(Source records Opens)

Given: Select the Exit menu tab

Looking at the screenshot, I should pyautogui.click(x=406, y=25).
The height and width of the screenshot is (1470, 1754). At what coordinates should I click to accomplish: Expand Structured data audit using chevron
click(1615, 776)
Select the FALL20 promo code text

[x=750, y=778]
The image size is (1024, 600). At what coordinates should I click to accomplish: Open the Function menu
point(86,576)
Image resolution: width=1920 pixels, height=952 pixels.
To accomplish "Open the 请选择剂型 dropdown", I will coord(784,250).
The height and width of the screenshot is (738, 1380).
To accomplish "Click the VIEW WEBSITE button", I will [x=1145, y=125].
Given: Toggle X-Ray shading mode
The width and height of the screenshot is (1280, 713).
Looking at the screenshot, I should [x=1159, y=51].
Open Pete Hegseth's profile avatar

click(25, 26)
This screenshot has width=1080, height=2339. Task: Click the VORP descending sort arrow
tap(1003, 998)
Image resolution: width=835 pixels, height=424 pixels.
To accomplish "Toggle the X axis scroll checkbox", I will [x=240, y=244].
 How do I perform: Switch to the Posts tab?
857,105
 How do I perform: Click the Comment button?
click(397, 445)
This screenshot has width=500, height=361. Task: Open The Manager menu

(Source records Closes)

Every line above with the word "pixels" is to be copied out.

Image resolution: width=1920 pixels, height=952 pixels.
Image resolution: width=835 pixels, height=424 pixels.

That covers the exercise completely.